NO. 97 道具やルールを工夫すれば世界は変わる

平成26年7月5日。子どもたちの声が体育館に響き渡り、いきなり元気をもらいました。いつもの障がい者スポーツ事業とは違う雰囲気に包まれながら、草加市スポーツ健康都市記念体育館で障がい者スポーツフェスタが始まりました。集まったのは、障害のある子どもと健常の子どもを中心に125人。

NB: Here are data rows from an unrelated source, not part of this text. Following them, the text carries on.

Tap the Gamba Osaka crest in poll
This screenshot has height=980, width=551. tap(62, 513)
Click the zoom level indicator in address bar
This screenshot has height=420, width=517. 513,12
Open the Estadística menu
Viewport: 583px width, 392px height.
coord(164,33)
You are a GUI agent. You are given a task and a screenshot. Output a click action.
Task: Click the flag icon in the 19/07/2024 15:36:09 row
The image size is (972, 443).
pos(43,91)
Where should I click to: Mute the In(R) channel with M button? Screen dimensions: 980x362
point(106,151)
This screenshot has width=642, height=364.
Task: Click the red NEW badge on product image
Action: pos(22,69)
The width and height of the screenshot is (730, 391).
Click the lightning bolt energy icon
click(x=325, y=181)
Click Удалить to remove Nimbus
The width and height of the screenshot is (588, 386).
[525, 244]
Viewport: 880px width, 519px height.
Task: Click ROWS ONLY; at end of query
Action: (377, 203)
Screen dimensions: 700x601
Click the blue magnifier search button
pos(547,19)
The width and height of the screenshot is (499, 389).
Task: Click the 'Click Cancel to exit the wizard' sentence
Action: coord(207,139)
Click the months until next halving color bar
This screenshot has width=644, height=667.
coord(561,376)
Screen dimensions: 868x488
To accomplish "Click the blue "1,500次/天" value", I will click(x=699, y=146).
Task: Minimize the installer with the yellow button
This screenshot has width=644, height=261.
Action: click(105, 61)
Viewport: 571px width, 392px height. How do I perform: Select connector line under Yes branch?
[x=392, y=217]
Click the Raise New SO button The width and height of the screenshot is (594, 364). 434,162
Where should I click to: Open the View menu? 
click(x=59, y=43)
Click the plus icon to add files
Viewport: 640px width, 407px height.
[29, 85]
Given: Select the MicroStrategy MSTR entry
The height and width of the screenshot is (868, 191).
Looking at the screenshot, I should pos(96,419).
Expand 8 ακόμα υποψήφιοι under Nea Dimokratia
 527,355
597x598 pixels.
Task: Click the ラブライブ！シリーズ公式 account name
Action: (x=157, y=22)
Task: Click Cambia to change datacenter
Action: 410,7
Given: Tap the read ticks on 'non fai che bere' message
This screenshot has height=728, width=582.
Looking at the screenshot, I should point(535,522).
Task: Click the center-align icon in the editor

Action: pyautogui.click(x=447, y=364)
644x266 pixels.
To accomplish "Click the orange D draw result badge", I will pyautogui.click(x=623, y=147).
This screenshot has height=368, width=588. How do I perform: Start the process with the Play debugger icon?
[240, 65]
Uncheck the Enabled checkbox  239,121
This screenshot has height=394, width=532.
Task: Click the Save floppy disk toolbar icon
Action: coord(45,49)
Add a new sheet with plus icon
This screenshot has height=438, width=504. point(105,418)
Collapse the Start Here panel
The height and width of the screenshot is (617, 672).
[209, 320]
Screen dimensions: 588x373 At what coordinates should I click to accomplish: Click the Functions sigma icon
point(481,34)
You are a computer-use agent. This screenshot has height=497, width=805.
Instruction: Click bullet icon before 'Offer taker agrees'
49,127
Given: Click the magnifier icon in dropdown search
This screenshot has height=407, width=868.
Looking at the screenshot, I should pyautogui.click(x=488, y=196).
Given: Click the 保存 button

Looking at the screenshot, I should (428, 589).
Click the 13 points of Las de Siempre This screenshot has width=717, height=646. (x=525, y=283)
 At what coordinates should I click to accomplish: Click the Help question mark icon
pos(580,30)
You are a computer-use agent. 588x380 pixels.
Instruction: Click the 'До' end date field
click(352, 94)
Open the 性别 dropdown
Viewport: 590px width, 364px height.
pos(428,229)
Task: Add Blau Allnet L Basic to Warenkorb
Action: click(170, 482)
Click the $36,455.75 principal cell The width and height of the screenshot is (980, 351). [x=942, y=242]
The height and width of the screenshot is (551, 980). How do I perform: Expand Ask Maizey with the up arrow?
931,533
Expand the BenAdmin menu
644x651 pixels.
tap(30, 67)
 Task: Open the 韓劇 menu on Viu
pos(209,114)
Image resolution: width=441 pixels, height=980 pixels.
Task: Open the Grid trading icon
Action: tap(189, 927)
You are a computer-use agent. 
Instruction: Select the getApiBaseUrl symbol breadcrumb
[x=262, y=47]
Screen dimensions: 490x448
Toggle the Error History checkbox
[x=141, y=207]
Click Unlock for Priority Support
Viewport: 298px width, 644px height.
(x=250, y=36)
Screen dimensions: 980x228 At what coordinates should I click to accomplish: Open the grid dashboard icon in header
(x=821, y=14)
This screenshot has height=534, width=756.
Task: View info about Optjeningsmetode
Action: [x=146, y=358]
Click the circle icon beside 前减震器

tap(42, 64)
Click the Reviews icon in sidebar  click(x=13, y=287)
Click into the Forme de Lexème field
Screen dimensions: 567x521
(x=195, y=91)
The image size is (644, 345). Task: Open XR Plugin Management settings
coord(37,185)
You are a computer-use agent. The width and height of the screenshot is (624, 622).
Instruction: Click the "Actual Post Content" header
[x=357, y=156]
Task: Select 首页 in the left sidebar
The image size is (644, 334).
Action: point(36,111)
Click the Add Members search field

草加市体育協会が主催し、本協議会とNPO法人パラリンピックキャラバンが協力しました。種目は車いすバスケ、ボッチャ、卓球バレー、フライングディスク、風船バレーの5種目。草加市体育協会ではバスケ車を10台購入し、車いすバスケに力を入れています。この事業のために、埼玉県障害者交流センターを始め多方面からバスケ車を借り、40台以上揃えたのは、担当者のK氏。昨年、初級障害者スポーツ指導員を取得したフレッシュマンです。

健常の子どもたちはバスケ車が大好きです。交代で乗ってと最初に話したのですが、なかなか降りようとしません。車いすバスケ以外の種目の時は、降りて体験するよう話しても、バスケ車に乗ったまま体験をしたがります。ちょっと目を離すと、体育館いっぱい走り回り、うれしそうに笑っています。

そんな光景を見ていたお母さんのつぶやきが心に残っています。

「息子は普通学校に通っていますが、車いすなので体育はいつも見学です。運動会も、徒競走では1人きりで(車いすで)走り、寂しくゴールテープを切っています。でも今日は、こんなにたくさんのお友達と車椅子で遊んでいて、とても楽しそうです。」

閉会式でこんな言葉を贈りました。

「今日、皆さんは道具やルールを工夫すれば、障害のあるお友達と同じゲームを楽しめることを学びました。学校やお家でも、今日の体験を思い出して、どんな工夫をすれば、誰もが一緒に生きていけるかを考えられる人になってください。」